Who among us doesn’t have a love-hate relationship with social media? Its benefits are numerous, but the toll that Twitter, Facebook, and other social media platforms take on knowledge, empathy, awareness, and sometimes even our own lives is immense. Everyone comes back for more, though, and that need has proved fresh fodder for genre films from the lows of #Horror (2015) to the highs of Tragedy Girls (2017). The latest entry into the subgenre takes a more direct approach, as terror unfolds during a live-stream video, but Paul Dood’s Deadly Lunch Break takes the additional step of delivering that commentary and carnage with… laughs?
Paul Dood (Tom Meeten) has a dream, and that dream is to take the top spot on the hot online talent competition Trend Ladder. Like some bastardized version of Britain’s Got Talent, it involves people competing through all manner of talents, skills, and awkward displays in order to get voted up by online viewers. It’s Paul’s dream, but the combination of his own incompetence and the selfish behaviors of five others make him late for an audition, which instantly knocks him from the running. Angry, frustrated, and crushed that he was unable to showcase his talents for his ailing mother, Paul decides he’s had enough. He retraces his steps with plans to kill each of the five who ruined not just his day but his entire future — and he plans on doing it all over the course of one lunch break.
Paul Dood’s Deadly Lunch Break is a bloody, violent comedy that’s walking a very fine line with its premise. This world has already seen actual killers live-stream their efforts, and it’s nothing less than horrifying, and while recent films (Spree, Run Hide Fight) have tackled the act with more seriousness, this British film is targeting laughs and sweetness alongside the kills. The result is a movie that, while inconsistent, delivers an entertaining ride with a warm heart at its center.
Director/co-writer Nick Gillespie is perhaps best known for his work with Ben Wheatley (Kill List, In the Earth), but after his much more somber directorial debut, Tank 432 (2015), his sophomore effort takes a much lighter tact. The more serious aspects of a man live-streaming a trail of carnage are either softened or ignored altogether in favor of finding the funny and the sweet in an underdog’s tale. You see, Paul’s not technically killing these people despite his intentions, as each of them instead falls victim to accidents and misfortune — bloody, gory accidents and misfortune. Like Tucker & Dale vs Evil (2010), it lets both Paul and the film’s viewers off the hook and instead allows everyone to simply have a good time.

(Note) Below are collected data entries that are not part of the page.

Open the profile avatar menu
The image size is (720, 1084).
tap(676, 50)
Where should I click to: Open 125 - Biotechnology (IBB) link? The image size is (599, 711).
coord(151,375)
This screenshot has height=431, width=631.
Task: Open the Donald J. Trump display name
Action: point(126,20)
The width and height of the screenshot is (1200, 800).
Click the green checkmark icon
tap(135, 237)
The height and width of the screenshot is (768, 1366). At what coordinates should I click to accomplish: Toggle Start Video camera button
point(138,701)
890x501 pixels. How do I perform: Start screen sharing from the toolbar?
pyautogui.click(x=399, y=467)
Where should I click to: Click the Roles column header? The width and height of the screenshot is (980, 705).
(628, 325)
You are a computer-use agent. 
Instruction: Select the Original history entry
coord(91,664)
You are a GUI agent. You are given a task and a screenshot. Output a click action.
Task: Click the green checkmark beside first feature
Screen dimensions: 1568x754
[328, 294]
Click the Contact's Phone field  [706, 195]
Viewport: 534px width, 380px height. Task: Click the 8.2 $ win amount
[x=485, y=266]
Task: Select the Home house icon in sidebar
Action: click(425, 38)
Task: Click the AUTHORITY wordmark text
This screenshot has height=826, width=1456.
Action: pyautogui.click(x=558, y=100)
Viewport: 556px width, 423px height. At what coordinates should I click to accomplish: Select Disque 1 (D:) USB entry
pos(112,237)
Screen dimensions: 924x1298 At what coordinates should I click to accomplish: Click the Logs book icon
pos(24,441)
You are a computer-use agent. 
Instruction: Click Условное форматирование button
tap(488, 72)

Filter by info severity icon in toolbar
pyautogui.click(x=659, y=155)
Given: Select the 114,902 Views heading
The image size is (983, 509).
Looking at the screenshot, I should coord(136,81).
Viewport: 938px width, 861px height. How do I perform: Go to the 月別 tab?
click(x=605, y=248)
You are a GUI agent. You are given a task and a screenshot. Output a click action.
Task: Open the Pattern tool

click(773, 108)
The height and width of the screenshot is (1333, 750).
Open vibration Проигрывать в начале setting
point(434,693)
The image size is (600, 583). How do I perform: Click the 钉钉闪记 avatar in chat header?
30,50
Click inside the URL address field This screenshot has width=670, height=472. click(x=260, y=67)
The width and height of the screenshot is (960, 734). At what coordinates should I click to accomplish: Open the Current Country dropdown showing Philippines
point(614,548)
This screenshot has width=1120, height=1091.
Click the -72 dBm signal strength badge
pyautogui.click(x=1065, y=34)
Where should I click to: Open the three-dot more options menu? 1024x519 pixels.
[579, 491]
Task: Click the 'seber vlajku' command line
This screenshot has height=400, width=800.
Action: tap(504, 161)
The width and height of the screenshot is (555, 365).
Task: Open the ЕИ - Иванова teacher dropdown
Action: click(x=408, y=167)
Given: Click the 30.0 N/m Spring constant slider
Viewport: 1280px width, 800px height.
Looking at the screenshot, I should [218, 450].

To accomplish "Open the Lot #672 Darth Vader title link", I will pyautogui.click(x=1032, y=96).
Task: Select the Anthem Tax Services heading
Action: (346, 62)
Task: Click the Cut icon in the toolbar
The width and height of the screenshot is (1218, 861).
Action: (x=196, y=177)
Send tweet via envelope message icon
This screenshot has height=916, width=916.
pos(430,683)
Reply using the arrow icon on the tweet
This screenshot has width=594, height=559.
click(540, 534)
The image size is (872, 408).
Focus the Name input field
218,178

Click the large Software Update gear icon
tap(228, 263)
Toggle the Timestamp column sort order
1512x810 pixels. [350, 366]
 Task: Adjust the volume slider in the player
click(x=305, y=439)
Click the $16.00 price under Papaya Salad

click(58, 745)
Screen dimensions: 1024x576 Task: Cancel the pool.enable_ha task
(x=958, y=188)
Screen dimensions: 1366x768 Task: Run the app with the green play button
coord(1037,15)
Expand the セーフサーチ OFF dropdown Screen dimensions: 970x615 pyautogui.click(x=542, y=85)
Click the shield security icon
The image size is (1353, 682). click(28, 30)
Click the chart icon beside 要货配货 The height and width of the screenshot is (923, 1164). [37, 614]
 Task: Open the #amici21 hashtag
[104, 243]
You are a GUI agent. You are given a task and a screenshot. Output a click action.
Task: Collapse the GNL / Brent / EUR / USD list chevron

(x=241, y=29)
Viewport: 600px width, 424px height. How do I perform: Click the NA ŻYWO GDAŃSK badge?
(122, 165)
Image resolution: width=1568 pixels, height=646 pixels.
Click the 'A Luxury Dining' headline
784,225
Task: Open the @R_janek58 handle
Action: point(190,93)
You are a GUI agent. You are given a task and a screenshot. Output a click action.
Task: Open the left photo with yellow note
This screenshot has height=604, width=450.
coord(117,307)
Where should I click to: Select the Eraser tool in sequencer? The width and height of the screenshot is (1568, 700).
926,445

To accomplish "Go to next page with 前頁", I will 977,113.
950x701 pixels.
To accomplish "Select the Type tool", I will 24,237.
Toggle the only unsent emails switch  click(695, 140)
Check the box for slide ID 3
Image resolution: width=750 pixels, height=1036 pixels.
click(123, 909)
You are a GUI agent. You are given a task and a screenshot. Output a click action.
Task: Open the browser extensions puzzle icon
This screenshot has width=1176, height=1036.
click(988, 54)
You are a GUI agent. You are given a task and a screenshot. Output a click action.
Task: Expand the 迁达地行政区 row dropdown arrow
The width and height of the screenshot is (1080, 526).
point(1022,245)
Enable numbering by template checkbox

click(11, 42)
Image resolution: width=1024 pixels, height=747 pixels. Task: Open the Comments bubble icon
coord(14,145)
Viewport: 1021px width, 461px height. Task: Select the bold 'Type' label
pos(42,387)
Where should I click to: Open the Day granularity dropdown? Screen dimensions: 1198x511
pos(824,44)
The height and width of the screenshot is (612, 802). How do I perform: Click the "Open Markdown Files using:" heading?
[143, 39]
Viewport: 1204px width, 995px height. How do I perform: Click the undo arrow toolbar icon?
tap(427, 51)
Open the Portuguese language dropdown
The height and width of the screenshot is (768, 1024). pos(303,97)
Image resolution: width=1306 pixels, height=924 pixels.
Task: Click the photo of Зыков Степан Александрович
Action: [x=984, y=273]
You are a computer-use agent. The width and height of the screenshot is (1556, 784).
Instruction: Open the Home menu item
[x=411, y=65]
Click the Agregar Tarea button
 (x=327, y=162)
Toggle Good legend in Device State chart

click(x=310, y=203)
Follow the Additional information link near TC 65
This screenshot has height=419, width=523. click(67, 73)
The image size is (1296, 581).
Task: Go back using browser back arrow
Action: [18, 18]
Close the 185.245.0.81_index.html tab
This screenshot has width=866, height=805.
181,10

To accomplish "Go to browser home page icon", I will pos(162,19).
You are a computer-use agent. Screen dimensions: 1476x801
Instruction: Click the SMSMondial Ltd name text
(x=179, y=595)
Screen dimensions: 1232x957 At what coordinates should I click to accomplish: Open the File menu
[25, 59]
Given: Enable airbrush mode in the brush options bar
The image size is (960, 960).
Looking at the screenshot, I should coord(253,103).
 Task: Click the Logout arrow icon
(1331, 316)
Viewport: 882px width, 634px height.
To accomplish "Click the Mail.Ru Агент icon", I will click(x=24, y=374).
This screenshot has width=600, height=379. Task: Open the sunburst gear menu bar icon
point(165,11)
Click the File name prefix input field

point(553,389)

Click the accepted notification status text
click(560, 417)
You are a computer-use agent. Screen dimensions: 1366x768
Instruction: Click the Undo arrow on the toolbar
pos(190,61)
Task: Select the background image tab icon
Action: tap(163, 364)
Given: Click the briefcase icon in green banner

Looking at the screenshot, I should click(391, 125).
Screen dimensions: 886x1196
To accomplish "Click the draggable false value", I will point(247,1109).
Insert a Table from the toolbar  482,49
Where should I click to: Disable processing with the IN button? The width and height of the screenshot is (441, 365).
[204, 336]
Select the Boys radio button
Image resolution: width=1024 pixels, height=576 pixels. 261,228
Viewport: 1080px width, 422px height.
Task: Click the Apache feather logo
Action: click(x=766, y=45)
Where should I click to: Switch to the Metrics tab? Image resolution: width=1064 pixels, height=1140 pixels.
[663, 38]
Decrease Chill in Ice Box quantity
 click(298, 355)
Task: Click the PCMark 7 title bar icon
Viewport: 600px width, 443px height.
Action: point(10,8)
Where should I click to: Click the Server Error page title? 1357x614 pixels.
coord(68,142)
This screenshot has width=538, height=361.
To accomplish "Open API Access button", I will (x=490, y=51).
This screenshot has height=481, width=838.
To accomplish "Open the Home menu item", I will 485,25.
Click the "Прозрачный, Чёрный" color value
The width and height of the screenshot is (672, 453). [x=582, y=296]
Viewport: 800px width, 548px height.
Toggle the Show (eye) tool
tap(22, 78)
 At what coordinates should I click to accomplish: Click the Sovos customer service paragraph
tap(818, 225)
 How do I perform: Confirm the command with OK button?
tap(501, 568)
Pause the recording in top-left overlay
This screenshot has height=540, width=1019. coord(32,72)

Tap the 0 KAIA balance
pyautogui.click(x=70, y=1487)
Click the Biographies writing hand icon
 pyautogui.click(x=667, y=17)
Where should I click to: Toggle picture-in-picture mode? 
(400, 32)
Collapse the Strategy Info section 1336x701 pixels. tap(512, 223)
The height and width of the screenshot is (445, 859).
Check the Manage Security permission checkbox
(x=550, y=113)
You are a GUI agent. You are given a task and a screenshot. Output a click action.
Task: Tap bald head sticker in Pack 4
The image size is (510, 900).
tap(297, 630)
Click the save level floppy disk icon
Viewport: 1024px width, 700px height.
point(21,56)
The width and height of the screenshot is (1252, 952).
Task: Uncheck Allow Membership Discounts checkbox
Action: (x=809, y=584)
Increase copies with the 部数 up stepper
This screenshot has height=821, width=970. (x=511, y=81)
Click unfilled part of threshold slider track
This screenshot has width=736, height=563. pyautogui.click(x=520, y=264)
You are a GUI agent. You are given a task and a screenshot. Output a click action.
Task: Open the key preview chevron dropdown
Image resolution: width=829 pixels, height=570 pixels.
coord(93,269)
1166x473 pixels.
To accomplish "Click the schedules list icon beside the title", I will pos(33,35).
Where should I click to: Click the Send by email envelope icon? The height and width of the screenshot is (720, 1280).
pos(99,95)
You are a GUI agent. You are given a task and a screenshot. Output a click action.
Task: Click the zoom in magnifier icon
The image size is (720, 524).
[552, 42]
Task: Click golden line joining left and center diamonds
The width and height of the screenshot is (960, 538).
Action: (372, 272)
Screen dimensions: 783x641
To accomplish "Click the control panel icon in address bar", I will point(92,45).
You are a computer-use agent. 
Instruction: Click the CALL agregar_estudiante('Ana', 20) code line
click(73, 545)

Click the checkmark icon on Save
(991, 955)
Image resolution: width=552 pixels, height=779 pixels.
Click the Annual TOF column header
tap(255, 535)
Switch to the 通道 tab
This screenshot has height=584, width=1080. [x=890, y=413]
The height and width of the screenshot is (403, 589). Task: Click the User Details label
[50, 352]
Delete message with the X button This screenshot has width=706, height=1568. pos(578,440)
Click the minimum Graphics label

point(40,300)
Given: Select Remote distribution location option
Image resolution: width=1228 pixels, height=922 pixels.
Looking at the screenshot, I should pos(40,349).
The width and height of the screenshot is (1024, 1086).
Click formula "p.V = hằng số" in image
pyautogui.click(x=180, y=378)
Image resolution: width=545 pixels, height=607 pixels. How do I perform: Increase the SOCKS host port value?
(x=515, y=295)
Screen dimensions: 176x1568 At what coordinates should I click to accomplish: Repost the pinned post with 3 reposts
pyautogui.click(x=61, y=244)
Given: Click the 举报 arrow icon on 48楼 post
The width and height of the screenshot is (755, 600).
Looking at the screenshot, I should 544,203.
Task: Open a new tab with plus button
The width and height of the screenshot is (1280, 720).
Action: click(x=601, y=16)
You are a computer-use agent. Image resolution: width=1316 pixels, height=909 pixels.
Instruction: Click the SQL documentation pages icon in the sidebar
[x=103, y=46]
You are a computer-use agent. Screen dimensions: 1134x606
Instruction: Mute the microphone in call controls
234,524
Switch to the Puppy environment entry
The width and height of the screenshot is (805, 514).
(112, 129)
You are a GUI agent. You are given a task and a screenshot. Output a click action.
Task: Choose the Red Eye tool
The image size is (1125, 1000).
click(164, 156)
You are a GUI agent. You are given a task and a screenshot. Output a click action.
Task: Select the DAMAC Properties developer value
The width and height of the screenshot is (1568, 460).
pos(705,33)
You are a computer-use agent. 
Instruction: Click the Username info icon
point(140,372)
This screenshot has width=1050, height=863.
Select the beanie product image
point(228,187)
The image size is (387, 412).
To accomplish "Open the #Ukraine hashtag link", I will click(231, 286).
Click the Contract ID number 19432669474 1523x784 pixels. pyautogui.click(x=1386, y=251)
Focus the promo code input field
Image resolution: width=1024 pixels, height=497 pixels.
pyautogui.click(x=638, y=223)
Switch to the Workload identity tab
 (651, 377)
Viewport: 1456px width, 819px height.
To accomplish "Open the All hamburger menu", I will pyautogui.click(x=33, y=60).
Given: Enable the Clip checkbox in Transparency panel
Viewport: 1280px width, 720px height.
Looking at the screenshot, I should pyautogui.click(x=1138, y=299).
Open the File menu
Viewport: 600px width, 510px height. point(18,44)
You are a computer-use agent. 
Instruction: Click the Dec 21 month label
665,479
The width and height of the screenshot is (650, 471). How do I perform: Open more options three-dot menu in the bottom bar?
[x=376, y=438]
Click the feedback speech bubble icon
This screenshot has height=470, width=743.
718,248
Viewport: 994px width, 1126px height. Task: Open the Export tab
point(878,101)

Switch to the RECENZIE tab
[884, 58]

Well, everyone but the jerks who crossed Paul’s path in the first place. His terrible morning turns him into a wannabe Michael Douglas in 1993’s Falling Down — and who can blame him — but try as he might, he just can’t take a life. Happily, circumstance can, and Paul Dood’s Deadly Lunch Break offers a steady stream of supporting players, including Alice Lowe, Kris Marshall, and Jarred Christmas, delivering performances and characters that demand comeuppance. Their demises are a wonderfully gory and creative display of prosthetic effects work, and while the folks cheering it on via Trend Ladder have some explaining to do, the rest of us will be nodding guilt-free with joy.
The script, by Brook Driver, Matthew White, and Gillespie, raises questions and offers minor condemnation regarding our incessant drive towards — and need of — social media acceptance, but it’s never all that interested in taking the subject too seriously. Paul is a good guy who deserves our empathy, something typically lacking online, and while he’d be devoured, chewed up, and spit out immediately in the real world, he’s a perfect underdog. We’re meant to take his side from the start, despite his inability to take a stand until it becomes homicidal, and we’re happy to do just that, given the vile nature of his targets. Is his talent actually worth celebrating? Who are we to say, but kindness and cruelty are powerful motivators. Meeten’s performance goes a long way in this regard, as his Paul is a genuinely nice guy who’s understandably being kicked while he’s down.
Paul Dood’s Deadly Lunch Break is a fun, bloody, and ultimately heartfelt look at a goofball unprepared for the harsh realities of life. We share his frustrations, and while we can’t kick off a death spree without serious repercussions, there’s a good time to be had watching his own unfold on screen. Would we vote him up the ladder if all of this was real? Probably.